Allargando lo sguardo al settore energetico nel suo complesso, si rileva un aumento dell’incidenza delle fonti pulite sui consumi finali lordi di energia, passati dal 18,2% al 20%, ma questo dato può essere letto come una conseguenza della pandemia e- in particolare – del decremento dell’utilizzo di carburanti nei trasporto, in buona parte ancora basato sui combustibili fossili. Insomma, molto c’è da fare per una completa decarbonizzazione dell’energia. In positivo, il report segnala il crescente utilizzo del biometano, la cui produzione nazionale è passata dai 50 milioni di metri cubi del 2019 ai 99 del 2020. Oltre alla crescita del biometano, si segnala anche il progresso del GNL come carburante nei trasporti pesanti che nel 2020 è pari a 165 milioni di metri cubi (+30 milioni di metri cubi
rispetto al 2019). Inoltre, il Mise segnala come oltre il 70% della rete dei metanodotti SNAM siano pronti a trasportare idrogeno. 

Buone notizie anche per quanto riguarda l’efficienza energetica: i risparmi energetici conseguiti nel 2020 sono stati pari a 5,4 Mtep, consentendo di raggiungere un risparmio cumulato di 23,2 Mtep per il periodo 2014-2020. Sono inoltre stati consolidati molti degli strumenti impiegati negli ultimi anni come, ad esempio, i certificati bianchi e le detrazioni fiscali per la qualificazione energetica degli edifici.
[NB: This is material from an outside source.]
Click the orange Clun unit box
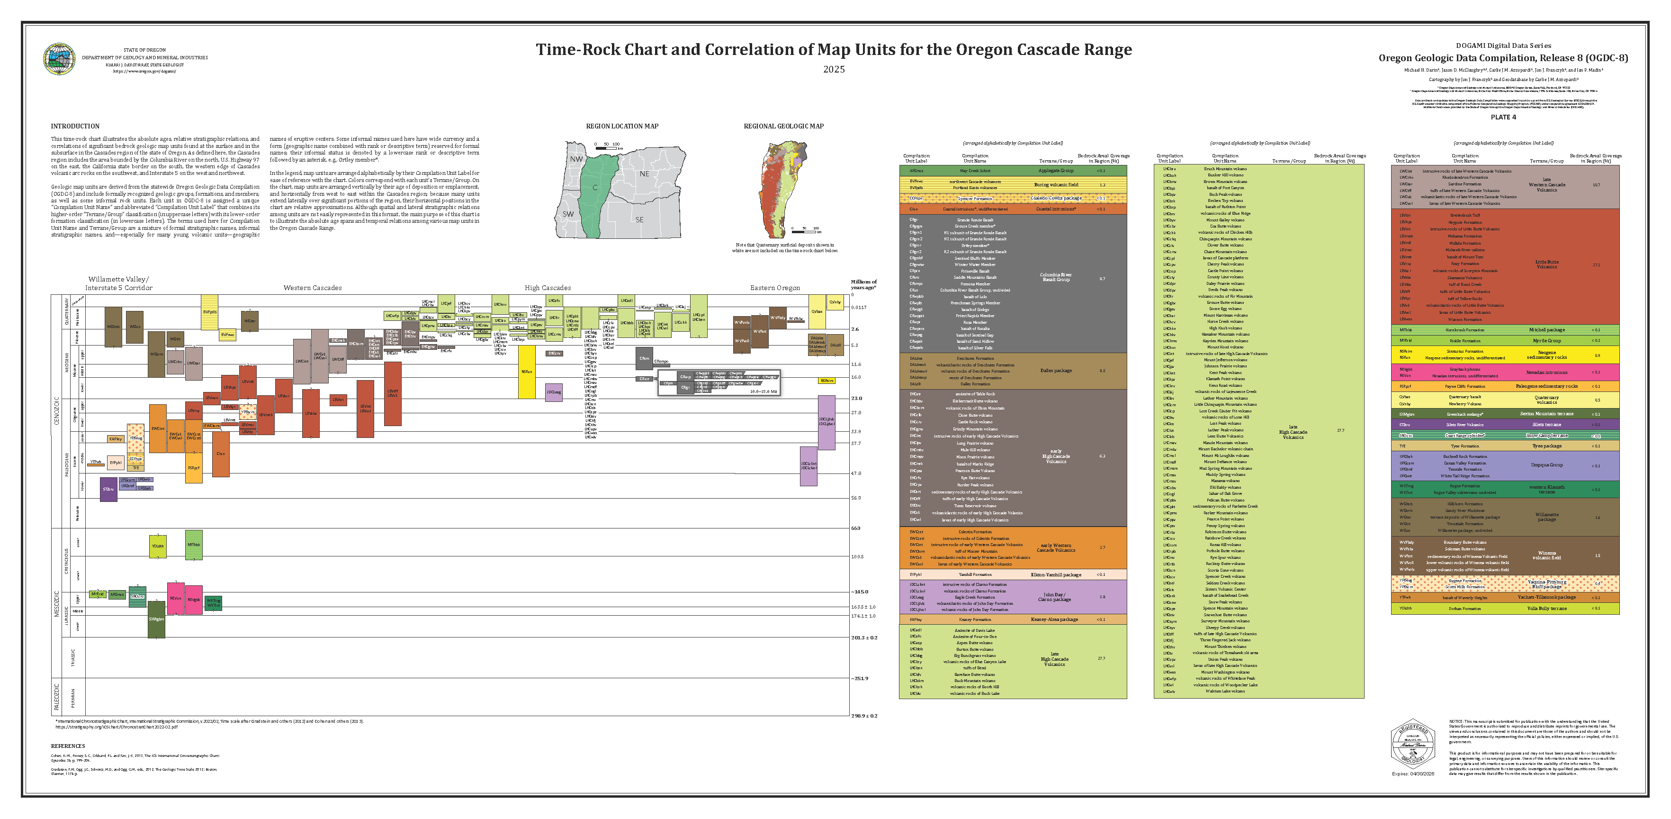This screenshot has width=1671, height=819. [221, 454]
Dati confortanti sulla povertà energetica

Infine il documento ha il merito di accendere i riflettori sulla spesa energetica di famiglie e imprese: si scopre così che nel 2020 in Italia la spesa energetica della famiglia tipo è ammontata a 2.790 euro (con una riduzione di 369 euro rispetto al 2019) ed è riconducibile per il 49% all’acquisto di carburanti (meno 153  euro), per il  33% alla bolletta per il gas (in riduzione di 141 euro) e per il 17% alla bolletta elettrica (in decremento di 75 euro). Nello stesso anno la famiglia tipo ha contribuito con 144 euro, ovvero con il 5% della propria spesa energetica complessiva, alla promozione della sostenibilità (come ad esempio gli incentivi alle rinnovabili). Una notizia confortante è la diminuzione della crescita delle famiglie in stato di povertà energetica:  in termini assoluti, il numero è diminuito a quota circa 2,2 milioni (oltre 100 mila in meno rispetto all’ultima rilevazione), dopo 5 anni di crescita ininterrotta. Per quanto riguarda le imprese, i prezzi italiani dell’energia elettrica, al netto di imposte e tasse, risultano penalizzanti per tutte le classi di consumo, con particolare evidenza per le imprese con consumi superiori ai 2.000 MWh.